== Segment start ==

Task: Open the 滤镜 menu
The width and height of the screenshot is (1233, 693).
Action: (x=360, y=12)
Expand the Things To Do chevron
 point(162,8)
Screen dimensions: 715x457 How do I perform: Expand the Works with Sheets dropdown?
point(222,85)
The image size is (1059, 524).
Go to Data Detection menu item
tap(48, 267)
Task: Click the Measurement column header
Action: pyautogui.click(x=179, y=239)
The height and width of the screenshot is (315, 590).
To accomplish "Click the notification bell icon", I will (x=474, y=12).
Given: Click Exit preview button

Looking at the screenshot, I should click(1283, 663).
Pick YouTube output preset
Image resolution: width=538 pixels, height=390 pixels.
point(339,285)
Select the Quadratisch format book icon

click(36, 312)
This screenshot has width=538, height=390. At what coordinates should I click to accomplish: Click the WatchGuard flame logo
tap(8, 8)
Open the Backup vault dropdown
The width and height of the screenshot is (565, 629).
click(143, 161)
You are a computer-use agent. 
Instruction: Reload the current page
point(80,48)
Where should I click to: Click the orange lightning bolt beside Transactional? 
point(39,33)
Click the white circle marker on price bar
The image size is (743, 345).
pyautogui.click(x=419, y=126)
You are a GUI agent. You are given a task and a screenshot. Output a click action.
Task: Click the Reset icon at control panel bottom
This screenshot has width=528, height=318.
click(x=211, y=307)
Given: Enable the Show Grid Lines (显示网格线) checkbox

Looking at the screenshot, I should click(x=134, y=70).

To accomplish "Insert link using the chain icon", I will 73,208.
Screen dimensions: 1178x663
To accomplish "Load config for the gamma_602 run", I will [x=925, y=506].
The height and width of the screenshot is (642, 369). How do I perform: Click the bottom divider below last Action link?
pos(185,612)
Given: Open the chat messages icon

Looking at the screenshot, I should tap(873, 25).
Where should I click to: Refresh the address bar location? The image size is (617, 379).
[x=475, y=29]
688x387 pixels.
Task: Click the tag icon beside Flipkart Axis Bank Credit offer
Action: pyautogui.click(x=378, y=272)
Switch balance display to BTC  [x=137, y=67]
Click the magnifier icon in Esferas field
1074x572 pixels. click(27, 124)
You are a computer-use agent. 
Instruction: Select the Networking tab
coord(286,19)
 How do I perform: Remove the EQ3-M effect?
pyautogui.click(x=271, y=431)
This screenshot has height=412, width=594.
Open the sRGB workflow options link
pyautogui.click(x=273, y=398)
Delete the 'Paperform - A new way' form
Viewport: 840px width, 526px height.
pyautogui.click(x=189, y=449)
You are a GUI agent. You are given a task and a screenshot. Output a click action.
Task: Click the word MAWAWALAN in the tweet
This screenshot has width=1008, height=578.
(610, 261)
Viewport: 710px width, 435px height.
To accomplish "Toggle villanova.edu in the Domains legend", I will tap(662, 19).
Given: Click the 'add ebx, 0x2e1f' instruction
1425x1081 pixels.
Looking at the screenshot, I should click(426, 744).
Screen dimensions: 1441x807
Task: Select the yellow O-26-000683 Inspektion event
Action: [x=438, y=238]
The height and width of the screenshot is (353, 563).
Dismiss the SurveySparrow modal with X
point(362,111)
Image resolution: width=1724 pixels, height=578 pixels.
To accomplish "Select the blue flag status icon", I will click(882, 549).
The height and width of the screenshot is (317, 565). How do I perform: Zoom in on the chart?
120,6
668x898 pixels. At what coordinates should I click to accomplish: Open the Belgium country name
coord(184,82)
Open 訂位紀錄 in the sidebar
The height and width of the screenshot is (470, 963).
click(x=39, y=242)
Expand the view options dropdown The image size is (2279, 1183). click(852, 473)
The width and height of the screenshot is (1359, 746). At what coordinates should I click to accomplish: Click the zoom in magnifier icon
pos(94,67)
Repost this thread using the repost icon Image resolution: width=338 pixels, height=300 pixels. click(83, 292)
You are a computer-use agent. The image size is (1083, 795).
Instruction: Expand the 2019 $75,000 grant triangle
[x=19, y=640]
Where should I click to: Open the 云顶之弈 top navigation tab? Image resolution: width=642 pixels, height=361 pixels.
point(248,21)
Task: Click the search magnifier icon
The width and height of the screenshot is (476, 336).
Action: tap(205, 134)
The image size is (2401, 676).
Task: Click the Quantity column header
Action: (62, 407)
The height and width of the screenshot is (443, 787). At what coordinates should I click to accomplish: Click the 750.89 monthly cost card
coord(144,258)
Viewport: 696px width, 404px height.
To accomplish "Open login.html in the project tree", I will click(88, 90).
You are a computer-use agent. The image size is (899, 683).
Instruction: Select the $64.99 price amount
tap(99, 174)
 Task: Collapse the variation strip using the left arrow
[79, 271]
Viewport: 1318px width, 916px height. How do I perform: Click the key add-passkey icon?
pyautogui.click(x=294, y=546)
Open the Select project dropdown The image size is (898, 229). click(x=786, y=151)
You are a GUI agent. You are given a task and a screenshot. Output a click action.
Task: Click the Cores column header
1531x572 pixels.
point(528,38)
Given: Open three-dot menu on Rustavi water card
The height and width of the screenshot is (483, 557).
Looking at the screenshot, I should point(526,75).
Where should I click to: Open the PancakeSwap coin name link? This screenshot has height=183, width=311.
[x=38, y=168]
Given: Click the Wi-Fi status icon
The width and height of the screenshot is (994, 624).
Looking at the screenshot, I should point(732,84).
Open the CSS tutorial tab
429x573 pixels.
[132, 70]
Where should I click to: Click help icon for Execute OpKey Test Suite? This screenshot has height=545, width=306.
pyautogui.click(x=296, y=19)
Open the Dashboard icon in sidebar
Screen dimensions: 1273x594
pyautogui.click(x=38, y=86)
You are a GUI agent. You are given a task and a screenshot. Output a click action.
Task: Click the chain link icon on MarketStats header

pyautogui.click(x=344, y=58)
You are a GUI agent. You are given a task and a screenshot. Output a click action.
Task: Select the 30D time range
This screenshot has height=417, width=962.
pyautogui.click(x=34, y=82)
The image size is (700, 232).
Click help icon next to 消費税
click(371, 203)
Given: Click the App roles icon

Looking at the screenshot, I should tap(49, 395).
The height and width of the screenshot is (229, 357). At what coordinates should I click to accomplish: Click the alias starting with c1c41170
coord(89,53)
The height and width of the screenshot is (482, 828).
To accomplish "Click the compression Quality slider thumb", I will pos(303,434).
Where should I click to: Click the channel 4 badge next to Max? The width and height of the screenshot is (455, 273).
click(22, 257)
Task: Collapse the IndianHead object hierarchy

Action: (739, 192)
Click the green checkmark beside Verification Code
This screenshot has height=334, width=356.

== Segment end ==

TASK PROMPT
Go through the listing above and pull out each line containing the word "status".

REPLY TO THE EXERCISE
To accomplish "Select the blue flag status icon", I will click(882, 549).
Given: Click the Wi-Fi status icon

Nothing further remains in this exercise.